FIRE, NATURE OF. See HEAT.

Greek Fire, a kind of artificial or factitious fire, which is said to have been used with wonderful effect in the wars of the Christians and Saracens in the seventh century. Its ingredients are not known, the composition of it having been kept a profound secret; nor do the accounts that have come down to us admit of anything but conjecture as to its nature. From the descriptions of its effects, however, it seems probable that the principal ingredient was naphtha, with the addition of nitre, and perhaps sulphur. The use of naphtha, from its great inflammability, and the difficulty of quenching its flame, may account for the havoc and dismay which the Greek fire is said to have occasioned, and may have given rise to the stories of its burning with greater violence in water than in air, though a sufficient admixture of nitre, by the oxygen it gives out in combustion, might render such a composition for a time almost unextinguishable even by water. We are told too that it was employed with equal effect by sea and land, in battles or in sieges. "In two sieges," says Gibbon, "the deliverance of Constantinople may be chiefly ascribed to the novelty, the terrors,

and the real efficacy of the Greek fire. The important Fire-Balls, secret of compounding and directing this artificial flame was imparted by Callinicus, a native of Heliopolis in Syria, who deserted from the service of the caliph to that of the emperor. It was either poured from the rampart in large boilers, or launched in red-hot balls of stone and iron, or darted with arrows and javelins, twisted round with flax and tow which had imbibed the inflammable oil; sometimes it was deposited in fire-ships, and was most commonly blown through long tubes of copper, which were planted on the prow of a galley, and fancifully shaped into the mouths of savage monsters that seemed to vomit a stream of liquid and consuming fire. This important art was preserved at Constantinople as the palladium of the state: the galleys and artillery might occasionally be lent to the allies of Rome, but the composition of the Greek fire was concealed with the most jealous scruple. The secret was confined above 400 years to the Romans of the East. It was at length either discovered or stolen by the Mohammedans; and in the holy wars of Syria and Egypt they retorted an invention, contrived against themselves, on the heads of the Christians. The feu Gregois, as it is styled by the more early of the French writers, "came flying through the air," says Joinville, "like a winged long-tailed dragon, about the thickness of a hogshead, with the report of thunder and the velocity of lightning; and the darkness of the night was dispelled by this deadly illumination. The use of the Greek fire was continued to the middle of the fourteenth century, when the scientific or casual compound of nitre, sulphur, and charcoal, effected a new revolution in the art of war and the history of mankind."

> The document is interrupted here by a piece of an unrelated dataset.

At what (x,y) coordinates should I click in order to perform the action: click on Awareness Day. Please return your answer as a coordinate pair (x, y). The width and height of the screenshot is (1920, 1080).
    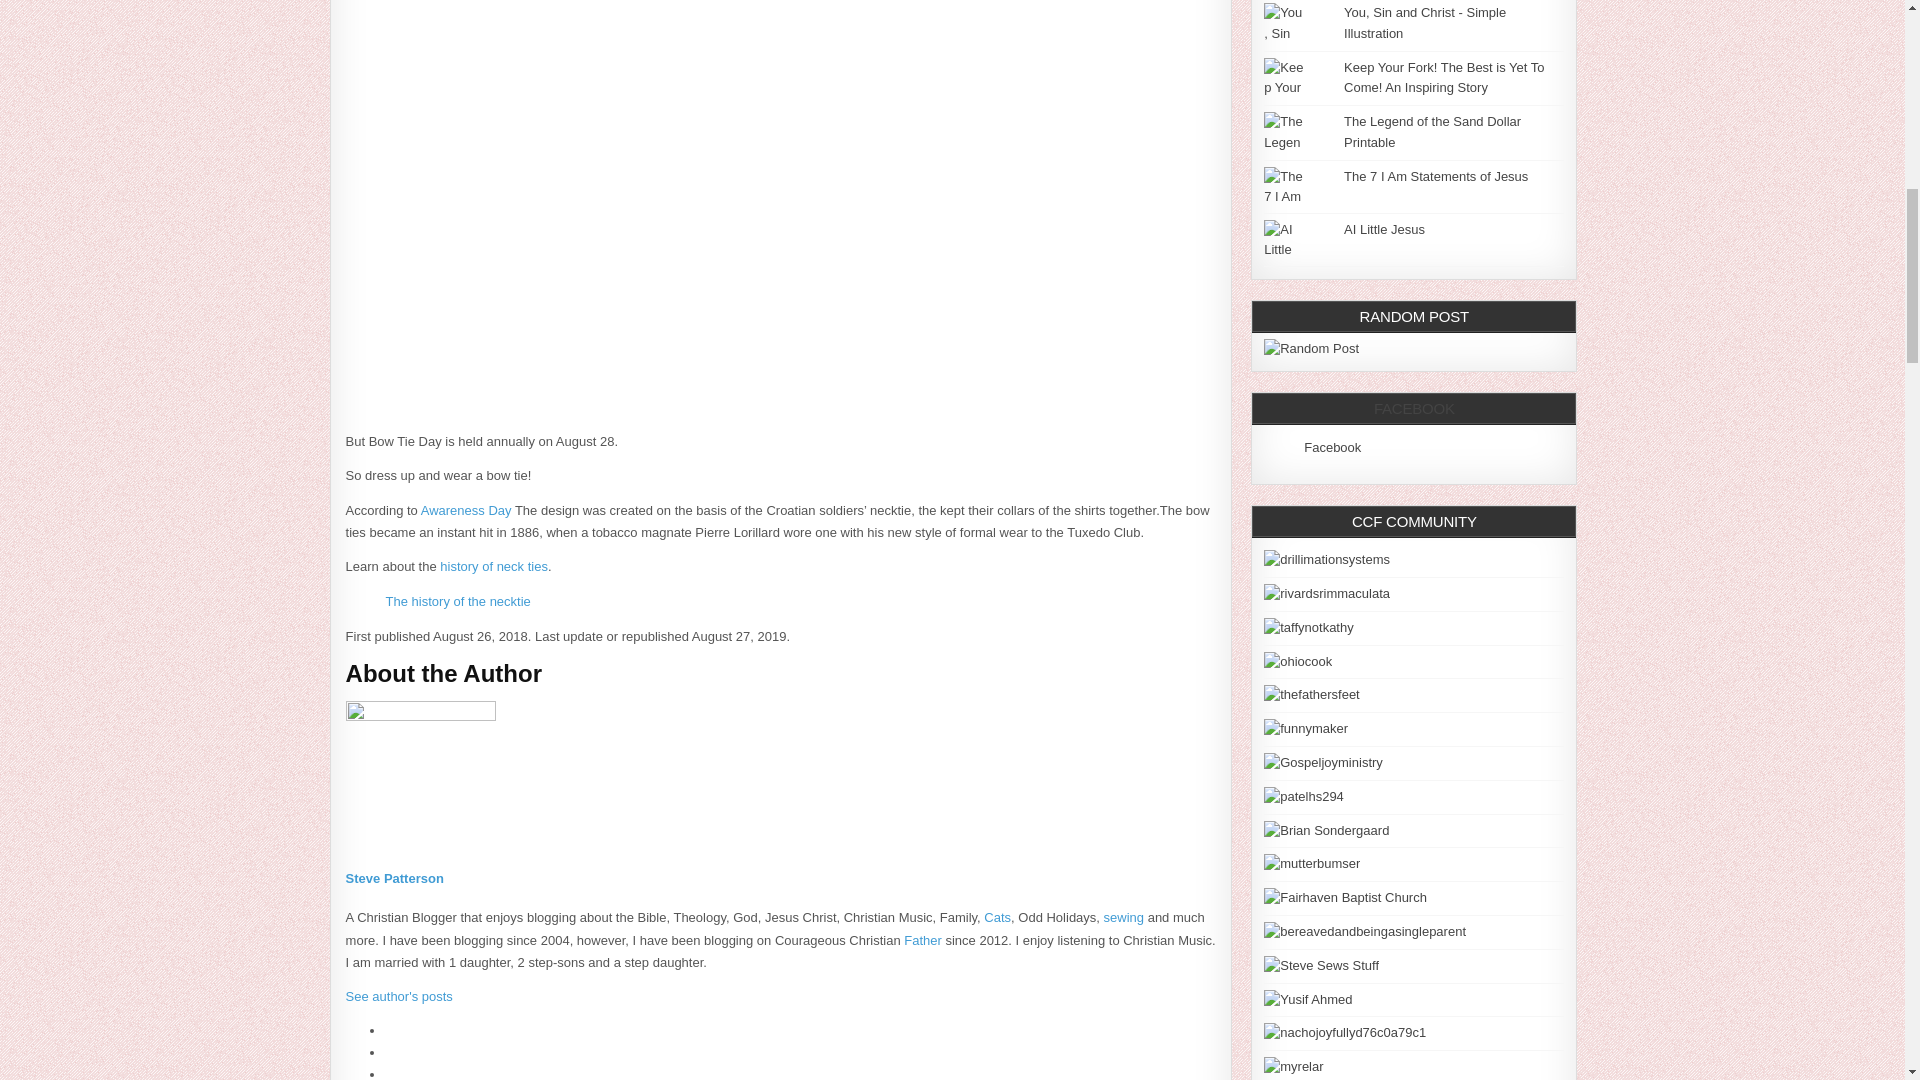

It should be observed, that in all probability many different inventions have been described under the general name of Greek fire. Although the invention has usually been ascribed to Callinicus of Heliopolis, in the reign of Constantine Pogonatus, A.D. 668, it seems highly probable that naphtha (which abounds in many parts of the ancient Persian kingdom, in India, and on the shores of the Caspian) had been applied to the purposes of warfare at a much earlier period by the Oriental nations. This subject has been ably discussed by Dr Macculloch in the Quarterly Journal of Science, 8c. vol. xiv.